Las páginas son un desfile de nombres. Su amistad con Pierre Boulez, Gilles Deleuze y Jean Genet —«que prefiere la risa al sexo» y «es muy escurridizo, siempre se aloja cerca de alguna estación y con las maletas hechas, necesita sentir que puede marcharse rápido»—. Su desapego de Sartre (no ha logrado pasar de las primeras páginas de Crítica de la razón dialéctica) y su admiración por Merleau-Ponty, «mucho más influyente» para su generación, que «ayudó a aflojar el dominio del marxismo estalinista». También Gramsci lo influyó en sus años de militante comunista: «Gramsci legitimó el desacuerdo en el PC. Trajo la disidencia». Sartre, en cambio, no fue más allá de Marx y «sus nociones sobre la historia eran insignificantes». «No podemos aprender nada del análisis histórico de Sartre». Tampoco Althusser, por lo demás maestro y guía, supo interpretar a Marx. Entre otras cosas porque «Marx no escribió libros para una exégesis académica, sino para llevar algo a cabo, empezar un movimiento, hablarles a los trabajadores».
Asoma un Foucault individualista y librepensador, refractario al dogmatismo. La izquierda francesa de veleidades revolucionarias le reprocha que haya votado a Mitterrand. Y expresa su enorme simpatía por Israel. «Presencié tal sufrimiento entre los judíos durante la Segunda Guerra Mundial… Los judíos deben sobrevivir».
No sabemos cómo Simeon registra los intercambios más informales. Da la impresión de que ha estado tomando notas sin parar. En cambio, la sesión que Foucault tiene con sus alumnos se graba y transcribe. En ella Foucault se presenta no como filósofo, sino como periodista. «Me interesa el presente, me sirvo de la historia para comprender lo que nos está sucediendo ahora». Y define la tarea del intelectual: elaborar herramientas o técnicas de análisis para comprender los modos en que se manifiesta el poder. «No creo que exista una filosofía conservadora y una filosofía revolucionaria. La revolución es un proceso político, no es una ideología filosófica». Nietzsche, por ejemplo, «aportó ideas fantásticas.

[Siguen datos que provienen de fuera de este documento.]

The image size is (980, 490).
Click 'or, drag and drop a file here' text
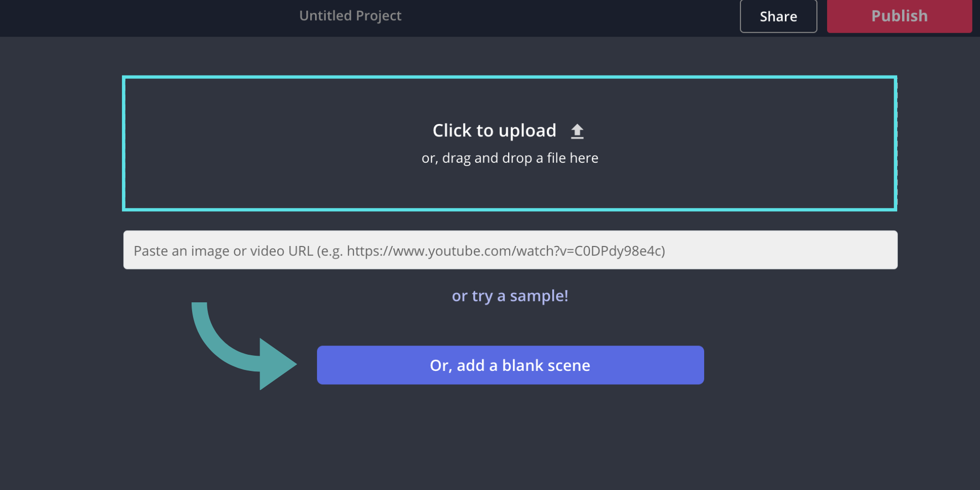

Lo usó el Partido Nazi. Ahora, en cambio, son muchos los pensadores de izquierdas que lo utilizan». El intelectual tiene que tener claro el objetivo de sus teorías o herramientas, «pero no puede prever el uso que vaya a darse a lo que dice».
Las reflexiones de Foucault en el libro enlazan inevitablemente con el presente. Resulta imposible no pensar en la religión woke, que tiene al filósofo en el santoral. Algo que, según Bernard-Henri Lévy, es fruto de la ignorancia: «Si alguna convicción tenía Foucault sobre el sujeto es que la identidad no solo era una mentira, sino también una prisión». Lo mismo sucede con el pensamiento libre y su fascinación por California. «Aquí tenéis una gran libertad intelectual y mucha vitalidad», les dice a los alumnos. «En Francia los dogmas ideológicos y el partidismo están aún tan extendidos que podríamos decir que vivimos bajo un reinado de terror intelectual». Quién le iba a decir que las universidades y los medios estadounidenses acabarían convertidos en conventos llenos de inquisidores.